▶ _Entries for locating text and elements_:
>> begin

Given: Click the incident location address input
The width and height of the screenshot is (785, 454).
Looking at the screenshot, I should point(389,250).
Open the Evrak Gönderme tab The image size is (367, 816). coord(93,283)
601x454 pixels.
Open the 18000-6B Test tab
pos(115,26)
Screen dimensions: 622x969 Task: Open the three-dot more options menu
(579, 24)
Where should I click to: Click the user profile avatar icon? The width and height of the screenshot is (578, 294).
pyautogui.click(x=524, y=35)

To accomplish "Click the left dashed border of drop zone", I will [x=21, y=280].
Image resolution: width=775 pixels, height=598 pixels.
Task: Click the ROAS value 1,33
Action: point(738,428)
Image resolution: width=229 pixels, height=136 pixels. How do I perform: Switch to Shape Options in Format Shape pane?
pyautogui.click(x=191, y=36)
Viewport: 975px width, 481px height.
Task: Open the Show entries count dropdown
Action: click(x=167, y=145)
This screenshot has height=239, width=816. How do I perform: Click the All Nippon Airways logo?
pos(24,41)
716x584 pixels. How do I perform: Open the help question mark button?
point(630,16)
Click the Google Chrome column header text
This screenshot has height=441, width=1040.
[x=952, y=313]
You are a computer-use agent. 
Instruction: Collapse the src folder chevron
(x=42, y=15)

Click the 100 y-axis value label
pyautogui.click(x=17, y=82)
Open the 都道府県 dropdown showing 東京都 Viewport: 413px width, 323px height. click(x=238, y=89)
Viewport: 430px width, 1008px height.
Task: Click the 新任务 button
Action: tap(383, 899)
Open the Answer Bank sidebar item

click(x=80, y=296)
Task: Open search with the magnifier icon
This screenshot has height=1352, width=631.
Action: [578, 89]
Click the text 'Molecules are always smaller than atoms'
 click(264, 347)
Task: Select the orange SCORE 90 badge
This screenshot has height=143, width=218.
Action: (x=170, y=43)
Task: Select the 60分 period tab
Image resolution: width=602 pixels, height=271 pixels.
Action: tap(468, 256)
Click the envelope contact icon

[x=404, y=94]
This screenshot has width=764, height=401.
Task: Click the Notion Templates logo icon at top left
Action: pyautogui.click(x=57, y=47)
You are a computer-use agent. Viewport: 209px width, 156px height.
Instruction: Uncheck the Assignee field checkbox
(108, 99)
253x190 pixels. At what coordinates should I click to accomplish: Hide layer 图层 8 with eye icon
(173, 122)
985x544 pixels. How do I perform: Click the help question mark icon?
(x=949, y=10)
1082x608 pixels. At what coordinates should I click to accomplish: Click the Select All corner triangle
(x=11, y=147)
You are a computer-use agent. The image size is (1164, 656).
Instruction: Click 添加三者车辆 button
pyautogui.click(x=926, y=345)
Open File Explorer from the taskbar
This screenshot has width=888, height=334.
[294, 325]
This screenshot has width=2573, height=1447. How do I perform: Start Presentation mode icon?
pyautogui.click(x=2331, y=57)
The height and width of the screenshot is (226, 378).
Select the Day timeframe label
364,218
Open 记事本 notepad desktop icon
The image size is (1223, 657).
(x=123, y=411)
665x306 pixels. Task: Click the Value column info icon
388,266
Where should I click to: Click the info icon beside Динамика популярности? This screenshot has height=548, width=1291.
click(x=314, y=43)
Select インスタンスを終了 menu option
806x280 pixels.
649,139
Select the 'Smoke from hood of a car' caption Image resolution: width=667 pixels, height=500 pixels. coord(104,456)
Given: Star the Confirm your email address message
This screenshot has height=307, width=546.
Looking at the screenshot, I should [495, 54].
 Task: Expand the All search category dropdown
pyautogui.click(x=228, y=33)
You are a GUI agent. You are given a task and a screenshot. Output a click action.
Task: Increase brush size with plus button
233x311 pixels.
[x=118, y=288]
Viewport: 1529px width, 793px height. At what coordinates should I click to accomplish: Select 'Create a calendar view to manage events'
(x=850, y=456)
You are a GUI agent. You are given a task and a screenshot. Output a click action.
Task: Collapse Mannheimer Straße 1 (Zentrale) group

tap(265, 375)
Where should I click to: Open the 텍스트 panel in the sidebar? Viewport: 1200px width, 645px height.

>> end

▶ _Exercise_: Rewrite all of the entries above, substituting "interface agent" for every occurrence of "GUI agent" and keeping everything else the same.

▶ _Problem solution_:
Given: Click the incident location address input
The width and height of the screenshot is (785, 454).
Looking at the screenshot, I should point(389,250).
Open the Evrak Gönderme tab The image size is (367, 816). coord(93,283)
601x454 pixels.
Open the 18000-6B Test tab
pos(115,26)
Screen dimensions: 622x969 Task: Open the three-dot more options menu
(579, 24)
Where should I click to: Click the user profile avatar icon? The width and height of the screenshot is (578, 294).
pyautogui.click(x=524, y=35)

To accomplish "Click the left dashed border of drop zone", I will [x=21, y=280].
Image resolution: width=775 pixels, height=598 pixels.
Task: Click the ROAS value 1,33
Action: point(738,428)
Image resolution: width=229 pixels, height=136 pixels. How do I perform: Switch to Shape Options in Format Shape pane?
pyautogui.click(x=191, y=36)
Viewport: 975px width, 481px height.
Task: Open the Show entries count dropdown
Action: click(x=167, y=145)
This screenshot has height=239, width=816. How do I perform: Click the All Nippon Airways logo?
pos(24,41)
716x584 pixels. How do I perform: Open the help question mark button?
point(630,16)
Click the Google Chrome column header text
This screenshot has height=441, width=1040.
[x=952, y=313]
You are a computer-use agent. 
Instruction: Collapse the src folder chevron
(x=42, y=15)

Click the 100 y-axis value label
pyautogui.click(x=17, y=82)
Open the 都道府県 dropdown showing 東京都 Viewport: 413px width, 323px height. click(x=238, y=89)
Viewport: 430px width, 1008px height.
Task: Click the 新任务 button
Action: tap(383, 899)
Open the Answer Bank sidebar item

click(x=80, y=296)
Task: Open search with the magnifier icon
This screenshot has height=1352, width=631.
Action: [578, 89]
Click the text 'Molecules are always smaller than atoms'
 click(264, 347)
Task: Select the orange SCORE 90 badge
This screenshot has height=143, width=218.
Action: (x=170, y=43)
Task: Select the 60分 period tab
Image resolution: width=602 pixels, height=271 pixels.
Action: tap(468, 256)
Click the envelope contact icon

[x=404, y=94]
This screenshot has width=764, height=401.
Task: Click the Notion Templates logo icon at top left
Action: pyautogui.click(x=57, y=47)
You are a computer-use agent. Viewport: 209px width, 156px height.
Instruction: Uncheck the Assignee field checkbox
(108, 99)
253x190 pixels. At what coordinates should I click to accomplish: Hide layer 图层 8 with eye icon
(173, 122)
985x544 pixels. How do I perform: Click the help question mark icon?
(x=949, y=10)
1082x608 pixels. At what coordinates should I click to accomplish: Click the Select All corner triangle
(x=11, y=147)
You are a computer-use agent. The image size is (1164, 656).
Instruction: Click 添加三者车辆 button
pyautogui.click(x=926, y=345)
Open File Explorer from the taskbar
This screenshot has width=888, height=334.
[294, 325]
This screenshot has width=2573, height=1447. How do I perform: Start Presentation mode icon?
pyautogui.click(x=2331, y=57)
The height and width of the screenshot is (226, 378).
Select the Day timeframe label
364,218
Open 记事本 notepad desktop icon
The image size is (1223, 657).
(x=123, y=411)
665x306 pixels. Task: Click the Value column info icon
388,266
Where should I click to: Click the info icon beside Динамика популярности? This screenshot has height=548, width=1291.
click(x=314, y=43)
Select インスタンスを終了 menu option
806x280 pixels.
649,139
Select the 'Smoke from hood of a car' caption Image resolution: width=667 pixels, height=500 pixels. coord(104,456)
Given: Star the Confirm your email address message
This screenshot has height=307, width=546.
Looking at the screenshot, I should [495, 54].
 Task: Expand the All search category dropdown
pyautogui.click(x=228, y=33)
You are a interface agent. You are given a task and a screenshot. Output a click action.
Task: Increase brush size with plus button
233x311 pixels.
[x=118, y=288]
Viewport: 1529px width, 793px height. At what coordinates should I click to accomplish: Select 'Create a calendar view to manage events'
(x=850, y=456)
You are a interface agent. You are given a task and a screenshot. Output a click action.
Task: Collapse Mannheimer Straße 1 (Zentrale) group

tap(265, 375)
Where should I click to: Open the 텍스트 panel in the sidebar? Viewport: 1200px width, 645px height.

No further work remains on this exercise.